-- EXERCISE REQUIREMENTS --
Rewrite everything from the line containing "Image resolution: width=406" down to the end of the records, replacing "checkbox" with "check box" and leaving everything else unchanged.

-- EXCERPTED DATA --
********

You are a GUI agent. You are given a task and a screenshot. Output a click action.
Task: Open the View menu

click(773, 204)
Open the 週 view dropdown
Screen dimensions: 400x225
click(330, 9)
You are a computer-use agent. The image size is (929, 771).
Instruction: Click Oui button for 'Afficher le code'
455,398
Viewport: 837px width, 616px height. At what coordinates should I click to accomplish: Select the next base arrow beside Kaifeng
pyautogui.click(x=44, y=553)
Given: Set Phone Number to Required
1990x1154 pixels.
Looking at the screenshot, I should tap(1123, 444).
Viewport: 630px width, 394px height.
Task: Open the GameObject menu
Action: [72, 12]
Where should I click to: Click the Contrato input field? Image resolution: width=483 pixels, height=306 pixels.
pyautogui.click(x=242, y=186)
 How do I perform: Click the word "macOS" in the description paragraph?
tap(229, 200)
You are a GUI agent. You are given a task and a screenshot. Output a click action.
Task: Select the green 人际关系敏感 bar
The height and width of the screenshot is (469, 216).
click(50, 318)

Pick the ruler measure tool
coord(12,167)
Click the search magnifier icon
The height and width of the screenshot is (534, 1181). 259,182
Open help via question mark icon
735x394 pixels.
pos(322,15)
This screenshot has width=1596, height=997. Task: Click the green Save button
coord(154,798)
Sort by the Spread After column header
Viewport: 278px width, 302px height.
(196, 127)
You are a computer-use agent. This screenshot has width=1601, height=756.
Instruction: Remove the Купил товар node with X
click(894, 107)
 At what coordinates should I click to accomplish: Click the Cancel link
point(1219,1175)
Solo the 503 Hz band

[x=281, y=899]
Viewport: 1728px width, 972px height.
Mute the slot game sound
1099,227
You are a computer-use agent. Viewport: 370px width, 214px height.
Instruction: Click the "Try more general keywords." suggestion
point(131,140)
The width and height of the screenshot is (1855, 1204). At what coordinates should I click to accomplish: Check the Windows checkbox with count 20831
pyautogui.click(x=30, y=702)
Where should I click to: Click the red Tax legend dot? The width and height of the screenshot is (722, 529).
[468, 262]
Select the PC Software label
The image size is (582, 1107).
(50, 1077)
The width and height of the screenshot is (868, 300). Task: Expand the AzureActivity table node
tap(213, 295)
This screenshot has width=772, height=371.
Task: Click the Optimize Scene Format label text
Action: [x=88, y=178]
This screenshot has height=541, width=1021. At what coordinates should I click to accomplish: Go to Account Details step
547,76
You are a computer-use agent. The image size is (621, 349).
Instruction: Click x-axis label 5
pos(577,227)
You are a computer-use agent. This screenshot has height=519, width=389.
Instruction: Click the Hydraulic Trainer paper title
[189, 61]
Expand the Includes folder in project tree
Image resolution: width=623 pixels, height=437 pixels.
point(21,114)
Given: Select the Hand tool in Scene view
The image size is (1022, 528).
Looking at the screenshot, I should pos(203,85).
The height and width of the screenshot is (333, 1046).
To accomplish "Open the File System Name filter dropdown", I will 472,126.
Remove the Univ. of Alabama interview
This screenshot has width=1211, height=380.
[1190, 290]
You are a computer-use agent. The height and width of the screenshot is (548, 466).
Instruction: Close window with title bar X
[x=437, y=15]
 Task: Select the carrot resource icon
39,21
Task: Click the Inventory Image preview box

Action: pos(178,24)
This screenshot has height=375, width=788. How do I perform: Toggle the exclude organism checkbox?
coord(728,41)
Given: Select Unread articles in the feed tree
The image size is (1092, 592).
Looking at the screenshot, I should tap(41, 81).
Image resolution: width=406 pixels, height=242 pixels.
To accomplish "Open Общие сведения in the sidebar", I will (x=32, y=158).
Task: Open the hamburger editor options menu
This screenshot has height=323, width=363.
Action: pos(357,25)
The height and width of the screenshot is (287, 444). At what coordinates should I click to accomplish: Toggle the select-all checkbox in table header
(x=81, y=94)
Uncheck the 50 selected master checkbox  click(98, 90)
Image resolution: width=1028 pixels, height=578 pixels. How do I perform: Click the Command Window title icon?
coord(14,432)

********

-- RESPONSE TO THE TASK --
Image resolution: width=406 pixels, height=242 pixels.
To accomplish "Open Общие сведения in the sidebar", I will (x=32, y=158).
Task: Open the hamburger editor options menu
This screenshot has height=323, width=363.
Action: pos(357,25)
The height and width of the screenshot is (287, 444). At what coordinates should I click to accomplish: Toggle the select-all check box in table header
(x=81, y=94)
Uncheck the 50 selected master check box  click(98, 90)
Image resolution: width=1028 pixels, height=578 pixels. How do I perform: Click the Command Window title icon?
coord(14,432)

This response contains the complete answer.